_TASK INSTRUCTIONS_.
(A) Reproduce the part of the engine chipping thread that begins at "## Adriaboy (Aug" and stops after "and cons etc.".
(B) In the engine chipping thread, how many positions does the Tunit box have?
(C) In the engine chipping thread, why does maingate say that boosting the engine's horsepower means using less fuel?

_PASSAGE SHOWN_.
|---|
# Engine Chipping or Re-mapping



## Adriaboy (Aug 22, 2010)

Over the years I have heard various snippets about motorhome engine chipping and re-mapping. I would love to know more about this subject, pros and cons etc.

Q1: Is chipping the same thing as re-mapping?

Q2: Is engine performance the only benefit, or is m.p.g. improved also?

Q3: The bit that I am really struggling with is: if engine performance is enhanced, how can this be achieved without burning more fuel?

Q4: Costs? 

If you can help with any factual advice, I would be very grateful.


----------



## maingate (Aug 22, 2010)

Hi Adriaboy,

Remapping is different to chipping.

Remapping is altering the characteristics of the Engine management system. This is the ECU (electronic control unit). It is like a computer chip with parameters that can be adjusted. This can boost the Horse power of an engine by quite a large percent.

Chipping is done by adding an external unit to the wiring of the vehicle. I have a Tunit box fitted to my van. It has a 2.8JTD Fiat engine and the MAM of the van is 5 tonne. This means the engine is working hard and you may need to change down a gear on inclines and the acceleration is poor. By boosting the performance (ie Horse Power) of the engine, you spend less time with your right foot on the floor when accelerating and you use less fuel to get up to your cruising speed. The Tunit is adjustable. It has 9 positions. Somebody told me on here that 1 step up equals an extra 5 HP. Mine is set at the mid point.

If you fit a box similar to mine, you can remove it when you sell the vehicle. With remapping, you cannot. Some people will say one is better than the other. Frankly, I am not bothered which is best, they are both good.
If you have anything like this done to your van, remember to tell your insurance company.


----------



## watchthis (Aug 22, 2010)

> If you have anything like this done to your van, remember to tell your insurance company.


 
HI Maingate
Wise words indeed--Just how many people not just motorhome owners do though?? If you dont tell them and have a prang even if it is not your fault you would probably be uninsured!!!!
Bye for now 
Freddie


----------



## Slowhand (Aug 22, 2010)

What do you think would happen then if you bought a 2nd hand van that was chipped or whatever and you didn't know about it.

 Insurance co. get out clause?


 Eric


----------



## Deleted member 2636 (Aug 22, 2010)

Slowhand said:


> What do you think would happen then if you bought a 2nd hand van that was chipped or whatever and you didn't know about it.
> Insurance co. get out clause?



I have often wondered about this question myself. I would not have clue if the engine had been "got at"


----------



## Slowhand (Aug 22, 2010)

Agreed, I don't think that most of us would espescially if it was a remap. There are such variations in the performance of supposedly identical vehicles that unless there was something physically changed then how the hell are we meant to know what has changed?


----------



## tiderus (Aug 22, 2010)
|---|
_EXTRACTED ENTRIES_.
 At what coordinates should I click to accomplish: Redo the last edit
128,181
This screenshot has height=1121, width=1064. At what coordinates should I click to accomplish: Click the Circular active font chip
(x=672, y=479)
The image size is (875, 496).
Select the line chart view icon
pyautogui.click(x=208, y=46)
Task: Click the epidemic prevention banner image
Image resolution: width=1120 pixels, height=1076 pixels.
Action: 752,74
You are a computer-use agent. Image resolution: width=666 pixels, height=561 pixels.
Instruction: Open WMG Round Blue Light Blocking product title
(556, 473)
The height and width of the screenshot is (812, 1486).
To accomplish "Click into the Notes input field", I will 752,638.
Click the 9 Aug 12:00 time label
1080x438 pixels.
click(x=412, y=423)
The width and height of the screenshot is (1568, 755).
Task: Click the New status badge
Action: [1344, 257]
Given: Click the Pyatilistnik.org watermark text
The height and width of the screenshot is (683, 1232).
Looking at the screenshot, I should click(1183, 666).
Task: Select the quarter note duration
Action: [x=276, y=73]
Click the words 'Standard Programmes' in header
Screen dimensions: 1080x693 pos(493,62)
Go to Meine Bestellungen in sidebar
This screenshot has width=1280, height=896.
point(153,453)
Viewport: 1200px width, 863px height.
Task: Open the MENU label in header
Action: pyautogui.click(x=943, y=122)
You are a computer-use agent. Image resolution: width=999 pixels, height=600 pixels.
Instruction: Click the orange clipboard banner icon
|---|
_EXERCISE SOLUTIONS_.
(A)
## Adriaboy (Aug 22, 2010)

Over the years I have heard various snippets about motorhome engine chipping and re-mapping. I would love to know more about this subject, pros and cons etc.

(B) Nine.

(C) With more horsepower, the driver spends less time with the right foot on the floor when accelerating. That means less fuel is used to reach cruising speed.